SUAS TAREFAS:
**1)** Transforme em uma lista de tópicos o parágrafo do trecho que começa com "O Google nasceu com duas classes de ações" e mantenha seus fatos principais.
**2)** Reproduza fielmente a parte do trecho que vai de "Além de ampliar" até "globo, em setembro.".

TRECHO FORNECIDO:
-------------------------

O Google, buscador mais popular da internet, parece ter respostas para tudo. Inclusive para as discussões em torno do emblemático conceito de “uma ação, um voto”. Desde 2004, quando estreou na Nasdaq, seu papel acumula alta de mais de 500%. Os números resultam da expansão da gigante de tecnologia, que diversificou suas atividades e hoje domina o mercado de e-mails gratuitos, por meio do Gmail, além de ser dona do YouTube, maior plataforma de compartilhamento de vídeos do mundo. Com seu desempenho espetacular, o Google também contesta um dos estandartes da boa governança corporativa. A proteção à figura do dono, amparada por uma estrutura acionária que desiguala direitos ao atribuir vantagens a quem comanda o negócio, pode ser boa não só para a companhia como para todos os seus sócios.

O Google nasceu com duas classes de ações (“dual class”, no jargão em inglês). As mais poderosas conferem poder de voto dez vezes superior ao dos demais acionistas e ficam nas mãos de Larry Page e Sergey Brin, fundadores da companhia. Isso permite que a dupla concentre 61% dos votos tendo em mãos apenas 16% dos papéis em circulação — típica situação de desequilíbrio ostensivamente combatida pelos preceitos da melhor governança. Nas duas últimas assembleias, minoritários propuseram a migração para o modelo de “uma ação, voto”, mas não conseguiram adesão suficiente. Em abril, os controladores resolveram aprofundar o modelo, emitindo uma terceira espécie de ações. Chamada de classe C, ela é parecida com a preferencial brasileira: não dá direito a voto, mas confere a seus detentores dividendos mais generosos.

A companhia de Page e Brin não está sozinha. Ao longo da última década, algumas das mais opulentas ofertas de ações do mercado americano emitiram duas classes de ações. O formato foi usado nas emissões de LinkedIn, Groupon, Zynga e Facebook. Mark Zuckerberg, fundador da rede social, tem papéis que lhe reservam poder de voto dez vezes superior ao das ações vendidas na oferta inicial, em 2012. O mais novo integrante do grupo de privilegiados é Jack Ma, criador do Alibaba. Ele tem cerca de 9% do capital da companhia, mas a controla ao lado de outros 26 sócios-fundadores. A mágica é explicada pela posse de uma ação que lhes rende a indicação da maioria das vagas do conselho. Os investidores deram de ombros para o desequilíbrio entre a participação econômica e o poder político dos fundadores do Alibaba. Com uma captação de US$ 25 bilhões, o site de comércio eletrônico ostenta o título de maior IPO do mundo.

Além de ampliar a lista de companhias emissoras de duas classes de ações, o Alibaba pôs o mercado para refletir a respeito dessa estrutura: ela deve ou não ser aceita pelas bolsas de valores? O pregão de Hong Kong há 26 anos impede a listagem de companhias com classes de ações distintas, mas chegou a repensar a regra diante da oportunidade de abrigar o IPO gigantesco. No fim, manteve-se firme a seus valores e negou a companhia. Sorte da Bolsa de Valores de Nova York, que se tornou a casa da maior oferta inicial de ações do globo, em setembro.

-------------------------

SEÇÃO DE DADOS:
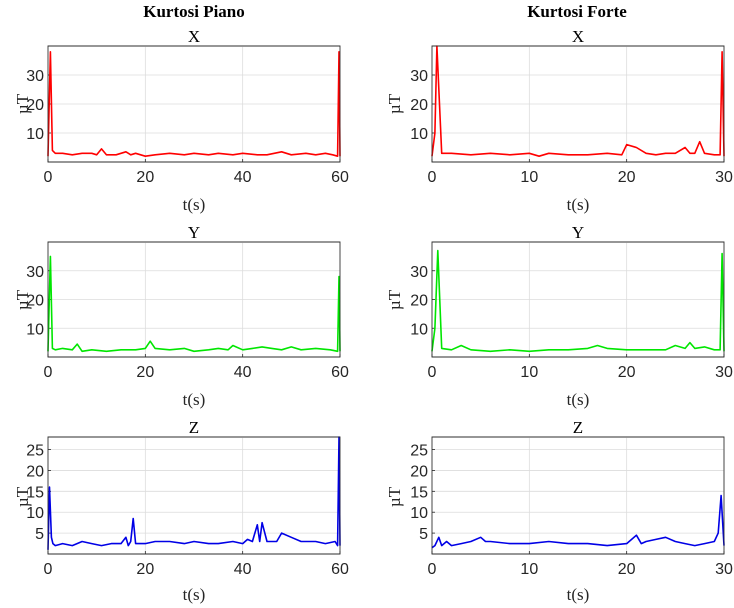 The width and height of the screenshot is (734, 608). I want to click on subplot-forte-z: Z µT t(s) 0 10 20 30 5 10 15 20 25, so click(559, 511). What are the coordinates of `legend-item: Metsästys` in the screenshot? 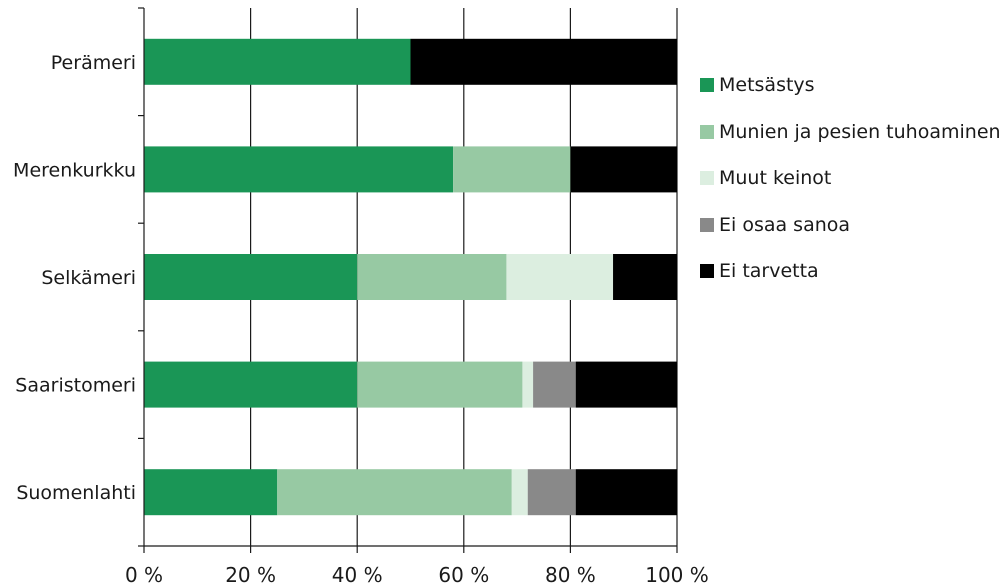 It's located at (850, 86).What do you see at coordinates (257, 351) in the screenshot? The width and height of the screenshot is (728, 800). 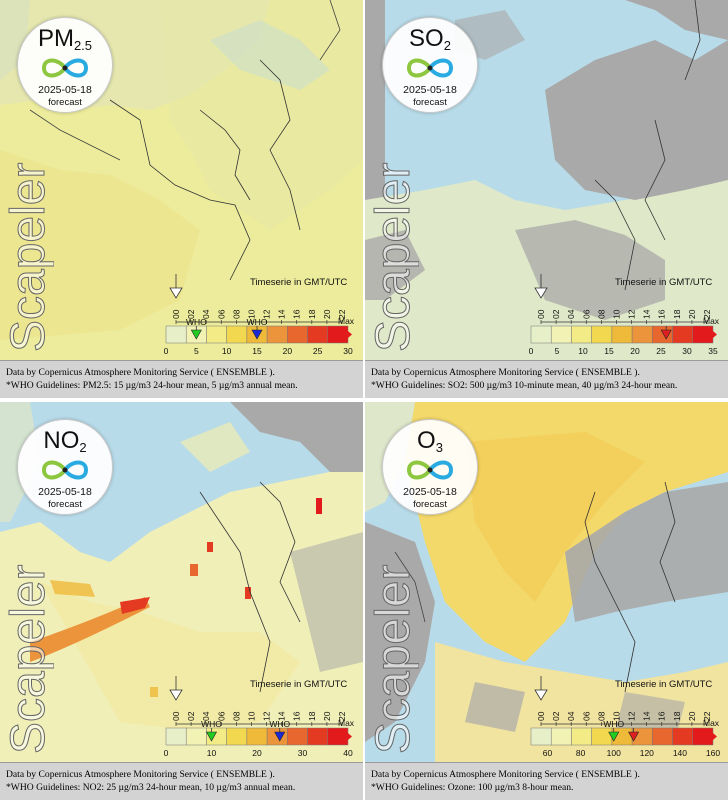 I see `scale-tick-label: 15` at bounding box center [257, 351].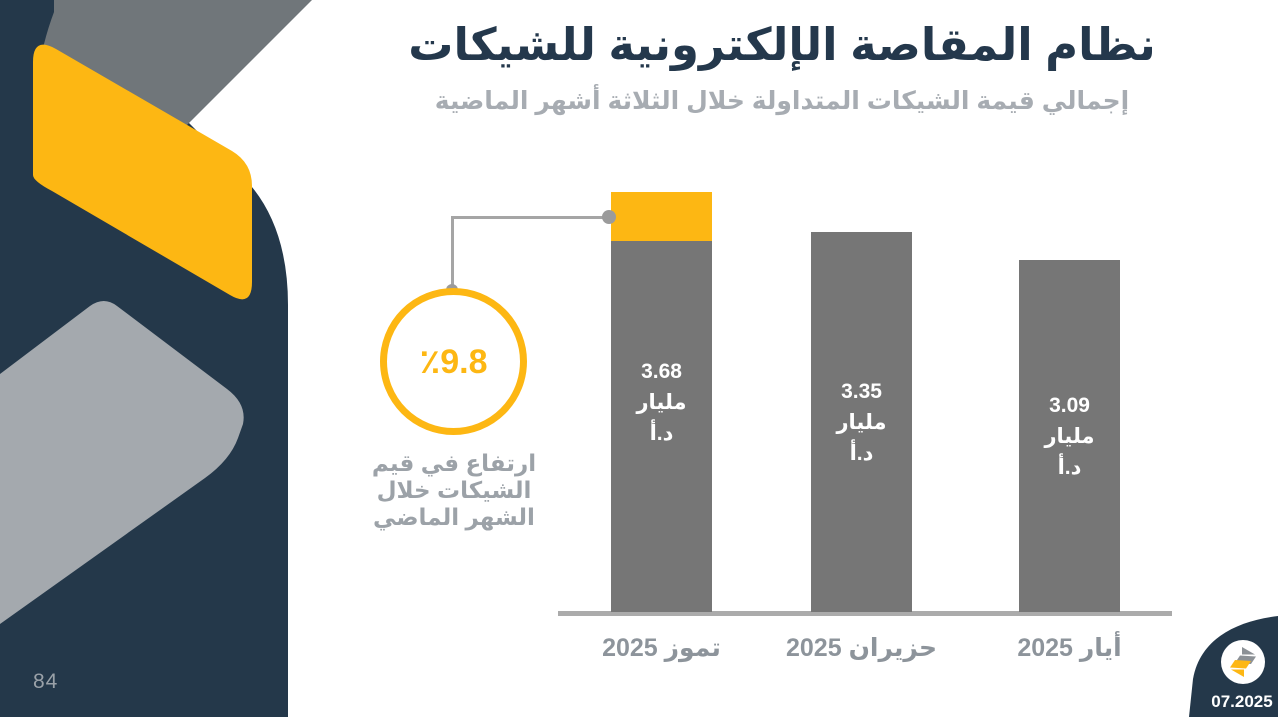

-------------------------

RESPOSTAS DO EXERCÍCIO:
**1)**
- O Google nasceu com duas classes de ações ("dual class").
- As ações mais poderosas dão poder de voto dez vezes maior que o dos demais acionistas. Elas pertencem a Larry Page e Sergey Brin, fundadores da companhia.
- Com apenas 16% dos papéis em circulação, a dupla concentra 61% dos votos.
- Nas duas últimas assembleias, minoritários propuseram adotar o modelo de "uma ação, um voto", mas não obtiveram adesão suficiente.
- Em abril, os controladores emitiram uma terceira espécie de ações, a classe C. Ela é parecida com a preferencial brasileira, pois não dá direito a voto, mas paga dividendos mais generosos.

**2)**
Além de ampliar a lista de companhias emissoras de duas classes de ações, o Alibaba pôs o mercado para refletir a respeito dessa estrutura: ela deve ou não ser aceita pelas bolsas de valores? O pregão de Hong Kong há 26 anos impede a listagem de companhias com classes de ações distintas, mas chegou a repensar a regra diante da oportunidade de abrigar o IPO gigantesco. No fim, manteve-se firme a seus valores e negou a companhia. Sorte da Bolsa de Valores de Nova York, que se tornou a casa da maior oferta inicial de ações do globo, em setembro.